How to Train When You Have Zero Motivation
- Emmanuel Manolakakis

- May 18
- 3 min read
Let me tell you something I've learned after decades on the mat.
Motivation is a guest. It arrives unannounced, stays for a while, and leaves without saying goodbye. If you're waiting for it to show up before you train, you'll be waiting a long time. The warriors I've trained with — the ones who've truly transformed — they stopped waiting. They understood something quiet and important: the training is not something you feel like doing. It's something you are.
That's the shift everything else depends on.
Know what you're fighting for.
Not in the abstract. Not "I want to be healthier" or "I want to get better." Those are wishes. I'm asking what moves you at the bone level. What are you building with every repetition, every breath, every session where you showed up exhausted but showed up anyway?
For me, it's always been about becoming a man worth being. About having something real to pass on — to my students, to my children, to anyone who steps onto the mat and puts their trust in me. When I know that, deeply, the question of whether I feel like training almost becomes irrelevant.
If your reason is shallow, your discipline will be shallow too. Find the deeper one.

Your morning is sacred. Protect it.
Before the world gets loud, there is a window. Most people hand it straight over — to notifications, to other people's emergencies, to the noise.
Don't.
Ease in. Read something real. Sit with your thoughts. Move your body before you look at a screen. This isn't mysticism — it's strategy. You're building a reservoir of stillness that you'll draw from when the day gets heavy and the lazy voice in your head starts negotiating.
If you start the day scattered, you'll finish it scattered. If you start it intentional, you carry that with you.
Learn to move through the feeling, not wait for it to pass.

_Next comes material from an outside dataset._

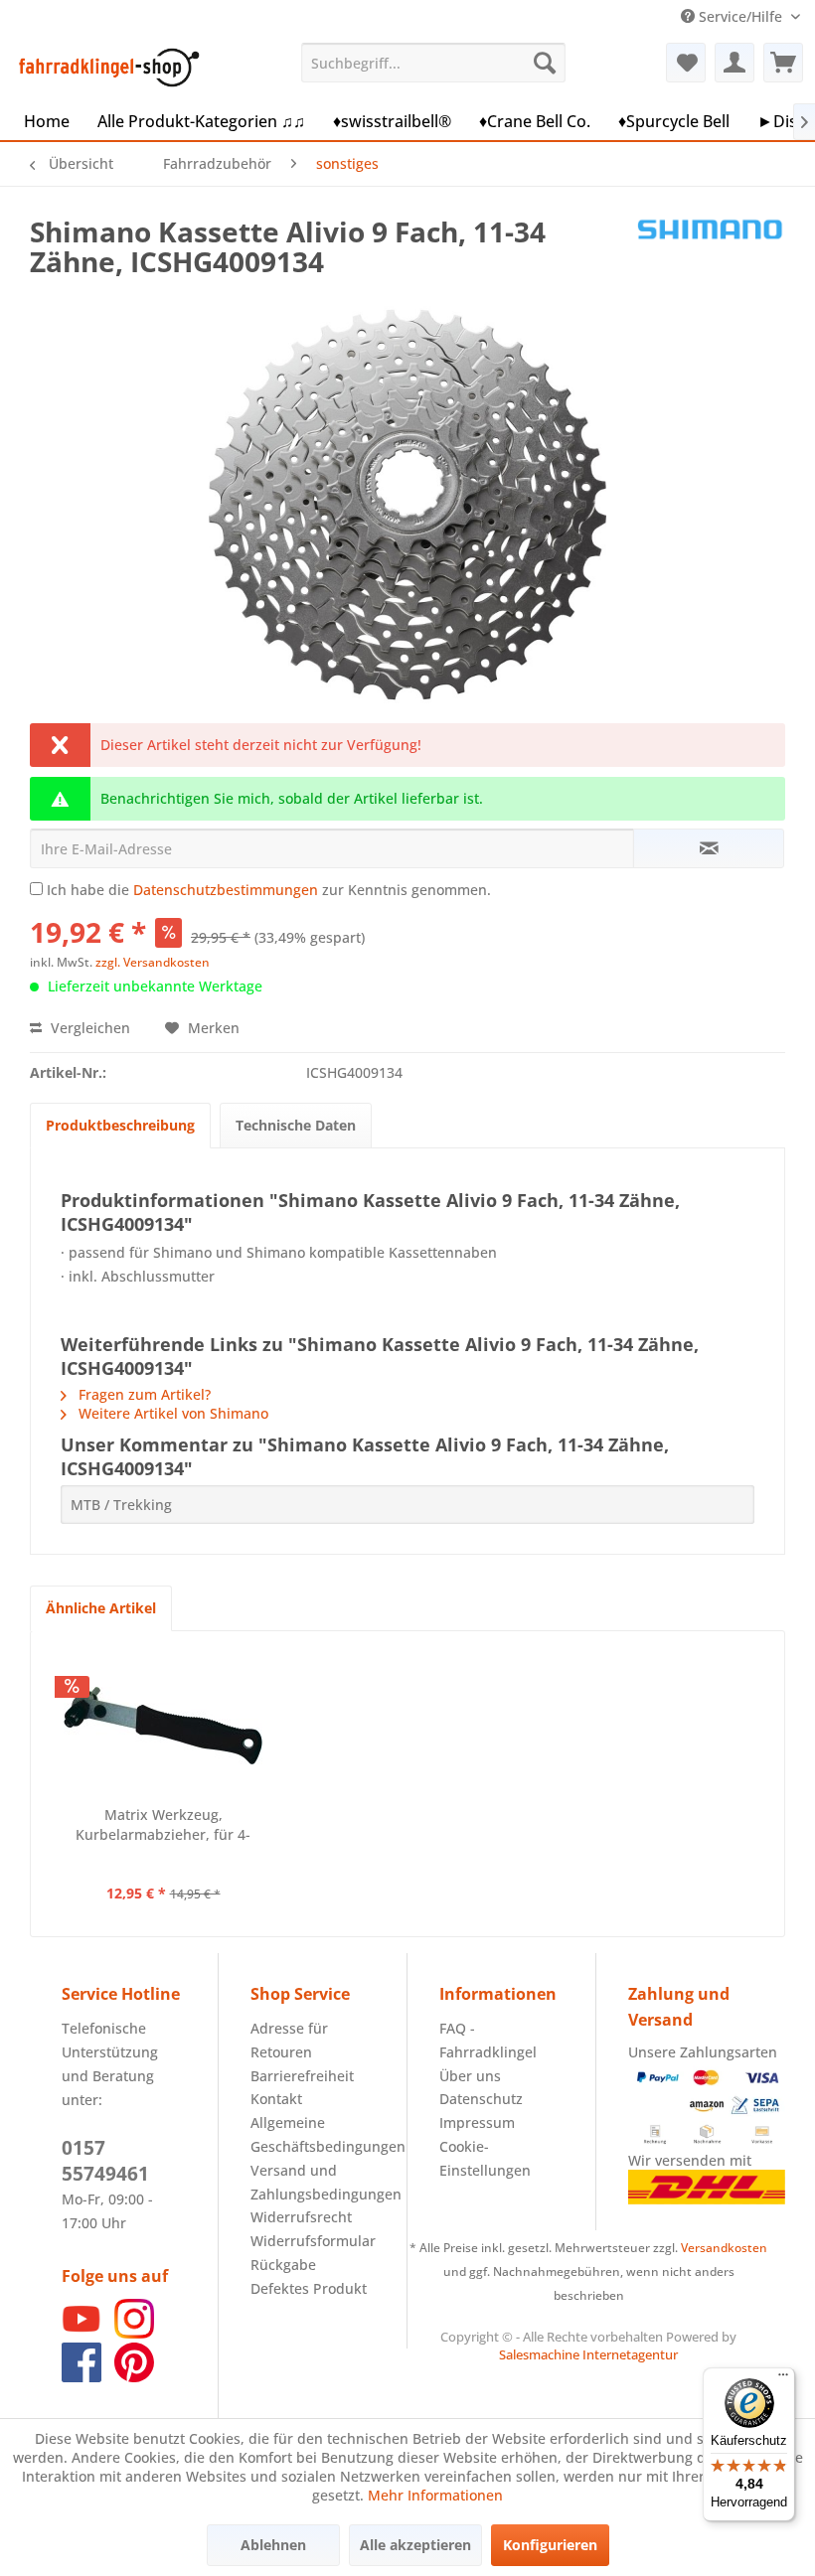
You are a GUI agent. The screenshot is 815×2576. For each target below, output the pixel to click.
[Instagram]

This is one of the most important lessons Systema ever taught me. The body can do what the mind is afraid of. The mind is not always telling the truth.
When you feel tired, unmotivated, stiff — that's not necessarily reality. That's a story. And stories can be gently set aside.
Not through force. Not through the white-knuckled "just push through it" mentality that burns people out. But through a kind of calm indifference — I see you, thought. Now I'm going to train anyway.
Do the drill. Do it slowly if you have to. But do it.
Take care of the vessel.
Here's the paradox: I'm asking you to not listen to your body's excuses, while also asking you to listen to your body's needs. Sleep. Real food. Movement. Recovery. These aren't luxuries. They are the foundation.
You cannot build discipline on a broken foundation. If you're chronically exhausted or eating poorly, what feels like a motivation problem is actually a biology problem. Fix the biology, and the path forward becomes clearer.
Respect the instrument. It's the only one you have.
Quiet the noise.
You cannot cultivate a focused mind while feeding it constant distraction. If your attention has been fragmented all day by scrolling and notifications, don't be surprised when you can't find the will to train. You've been practicing not focusing.
The phone goes away when you train. That's not negotiable. And if you're honest with yourself, you know the apps that are costing you more than they're giving. The quieter your life, the louder your purpose becomes.
The truth is, hard training isn't hard because of the physical demand. It's hard because it asks you to show up as you are — tired, doubting, imperfect — and do the work anyway.
That's not a problem to solve. That's the practice.
No tricks. No hacks. Just you, the mat, and the choice you make today.